Frozen shoulder (also known as Adhesive Capsulitis) occurs when the soft tissues (capsule) around the shoulder joint become stiff and thickened. The tissues can further become scarred (adhesions), and this is the reason why the shoulder becomes painful and eventually loses its range of motion. One or both shoulders can be affected and although it can happen spontaneously (without any obvious cause), it is usually seen after an injury to the shoulder (fracture, dislocation or sprain) or if there is a period of reduced mobility (e.g after a stroke).
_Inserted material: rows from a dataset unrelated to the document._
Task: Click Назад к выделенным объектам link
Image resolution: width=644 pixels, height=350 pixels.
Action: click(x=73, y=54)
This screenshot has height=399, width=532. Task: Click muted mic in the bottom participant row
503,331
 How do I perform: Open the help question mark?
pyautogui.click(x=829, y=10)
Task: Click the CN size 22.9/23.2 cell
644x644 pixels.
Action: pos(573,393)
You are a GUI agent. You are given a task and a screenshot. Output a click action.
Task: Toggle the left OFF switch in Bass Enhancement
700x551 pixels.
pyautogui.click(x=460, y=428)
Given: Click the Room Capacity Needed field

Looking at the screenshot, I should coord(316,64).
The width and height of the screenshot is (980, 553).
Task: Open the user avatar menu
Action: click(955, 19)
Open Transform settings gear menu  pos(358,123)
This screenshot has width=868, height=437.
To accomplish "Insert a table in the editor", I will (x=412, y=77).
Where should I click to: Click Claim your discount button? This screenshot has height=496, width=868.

Who could get a Frozen Shoulder?

The short and simple answer is that anyone could get a Frozen Shoulder. However, it is rare for children to experience it. In addition to shoulder injury, some adults have a slightly increased risk of developing a Frozen Shoulder like women over the age of 40 and patients with Diabetes and Thyroid disease.


How is a Frozen Shoulder diagnosed?

The diagnosis is made after a clinician examines your shoulder and takes a detailed history. Usually, it’s quite evident with examination alone and further tests may not be required. The shoulder will typically be painful and tender to touch in the early stages of the condition, but typically stiff with an inability to externally rotate, especially in the later stages. Although not routine, blood tests and x-rays may be requested by your clinician if there is a doubt of any other underlying problems like Osteoarthritis or Rheumatoid Arthritis. Ultrasound has increasingly been shown to be helpful in diagnosing frozen shoulders, although not routinely performed. It can allow the clinician to exclude other causes of painful shoulders.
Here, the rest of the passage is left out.